----- Dataset extract -----
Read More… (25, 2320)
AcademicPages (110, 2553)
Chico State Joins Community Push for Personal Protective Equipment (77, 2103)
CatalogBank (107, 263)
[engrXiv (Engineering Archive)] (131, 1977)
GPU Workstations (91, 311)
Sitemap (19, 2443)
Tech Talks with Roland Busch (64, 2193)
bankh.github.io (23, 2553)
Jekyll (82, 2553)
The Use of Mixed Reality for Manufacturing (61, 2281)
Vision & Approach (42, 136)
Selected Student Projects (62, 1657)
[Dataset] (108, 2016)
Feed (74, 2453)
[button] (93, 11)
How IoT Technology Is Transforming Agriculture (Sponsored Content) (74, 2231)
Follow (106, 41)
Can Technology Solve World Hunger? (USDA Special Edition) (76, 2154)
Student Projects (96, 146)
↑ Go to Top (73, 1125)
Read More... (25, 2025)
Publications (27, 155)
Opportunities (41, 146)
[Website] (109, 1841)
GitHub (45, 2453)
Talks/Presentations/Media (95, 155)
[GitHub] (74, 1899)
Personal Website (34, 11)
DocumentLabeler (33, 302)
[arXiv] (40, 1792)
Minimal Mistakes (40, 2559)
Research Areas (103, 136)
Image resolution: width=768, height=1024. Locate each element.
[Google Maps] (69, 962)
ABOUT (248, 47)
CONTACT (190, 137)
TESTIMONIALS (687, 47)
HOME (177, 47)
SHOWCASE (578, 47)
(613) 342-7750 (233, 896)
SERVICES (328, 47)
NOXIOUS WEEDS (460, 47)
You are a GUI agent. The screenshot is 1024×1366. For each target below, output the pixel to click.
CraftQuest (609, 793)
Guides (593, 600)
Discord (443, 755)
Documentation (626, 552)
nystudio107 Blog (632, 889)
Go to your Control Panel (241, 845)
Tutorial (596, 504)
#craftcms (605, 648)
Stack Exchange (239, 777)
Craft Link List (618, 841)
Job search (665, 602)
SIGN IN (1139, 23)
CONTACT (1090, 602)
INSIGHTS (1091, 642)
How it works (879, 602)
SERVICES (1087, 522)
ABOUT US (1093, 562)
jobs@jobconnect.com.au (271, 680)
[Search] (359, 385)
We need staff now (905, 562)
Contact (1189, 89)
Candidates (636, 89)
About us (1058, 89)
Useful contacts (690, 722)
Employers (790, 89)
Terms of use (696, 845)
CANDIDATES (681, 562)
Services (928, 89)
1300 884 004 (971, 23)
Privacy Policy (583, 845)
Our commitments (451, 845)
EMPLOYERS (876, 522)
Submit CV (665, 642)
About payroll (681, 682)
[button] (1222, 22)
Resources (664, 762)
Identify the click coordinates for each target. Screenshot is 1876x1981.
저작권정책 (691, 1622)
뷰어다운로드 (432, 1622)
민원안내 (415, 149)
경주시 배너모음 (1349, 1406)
-----
Exercise brief => The response must restate every entry word for word.

Problem solution =>
Read More… (25, 2320)
AcademicPages (110, 2553)
Chico State Joins Community Push for Personal Protective Equipment (77, 2103)
CatalogBank (107, 263)
[engrXiv (Engineering Archive)] (131, 1977)
GPU Workstations (91, 311)
Sitemap (19, 2443)
Tech Talks with Roland Busch (64, 2193)
bankh.github.io (23, 2553)
Jekyll (82, 2553)
The Use of Mixed Reality for Manufacturing (61, 2281)
Vision & Approach (42, 136)
Selected Student Projects (62, 1657)
[Dataset] (108, 2016)
Feed (74, 2453)
[button] (93, 11)
How IoT Technology Is Transforming Agriculture (Sponsored Content) (74, 2231)
Follow (106, 41)
Can Technology Solve World Hunger? (USDA Special Edition) (76, 2154)
Student Projects (96, 146)
↑ Go to Top (73, 1125)
Read More... (25, 2025)
Publications (27, 155)
Opportunities (41, 146)
[Website] (109, 1841)
GitHub (45, 2453)
Talks/Presentations/Media (95, 155)
[GitHub] (74, 1899)
Personal Website (34, 11)
DocumentLabeler (33, 302)
[arXiv] (40, 1792)
Minimal Mistakes (40, 2559)
Research Areas (103, 136)
Image resolution: width=768, height=1024. Locate each element.
[Google Maps] (69, 962)
ABOUT (248, 47)
CONTACT (190, 137)
TESTIMONIALS (687, 47)
HOME (177, 47)
SHOWCASE (578, 47)
(613) 342-7750 (233, 896)
SERVICES (328, 47)
NOXIOUS WEEDS (460, 47)
You are a GUI agent. The screenshot is 1024×1366. For each target below, output the pixel to click.
CraftQuest (609, 793)
Guides (593, 600)
Discord (443, 755)
Documentation (626, 552)
nystudio107 Blog (632, 889)
Go to your Control Panel (241, 845)
Tutorial (596, 504)
#craftcms (605, 648)
Stack Exchange (239, 777)
Craft Link List (618, 841)
Job search (665, 602)
SIGN IN (1139, 23)
CONTACT (1090, 602)
INSIGHTS (1091, 642)
How it works (879, 602)
SERVICES (1087, 522)
ABOUT US (1093, 562)
jobs@jobconnect.com.au (271, 680)
[Search] (359, 385)
We need staff now (905, 562)
Contact (1189, 89)
Candidates (636, 89)
About us (1058, 89)
Useful contacts (690, 722)
Employers (790, 89)
Terms of use (696, 845)
CANDIDATES (681, 562)
Services (928, 89)
1300 884 004 (971, 23)
Privacy Policy (583, 845)
Our commitments (451, 845)
EMPLOYERS (876, 522)
Submit CV (665, 642)
About payroll (681, 682)
[button] (1222, 22)
Resources (664, 762)
Identify the click coordinates for each target. Screenshot is 1876x1981.
저작권정책 (691, 1622)
뷰어다운로드 (432, 1622)
민원안내 (415, 149)
경주시 배너모음 (1349, 1406)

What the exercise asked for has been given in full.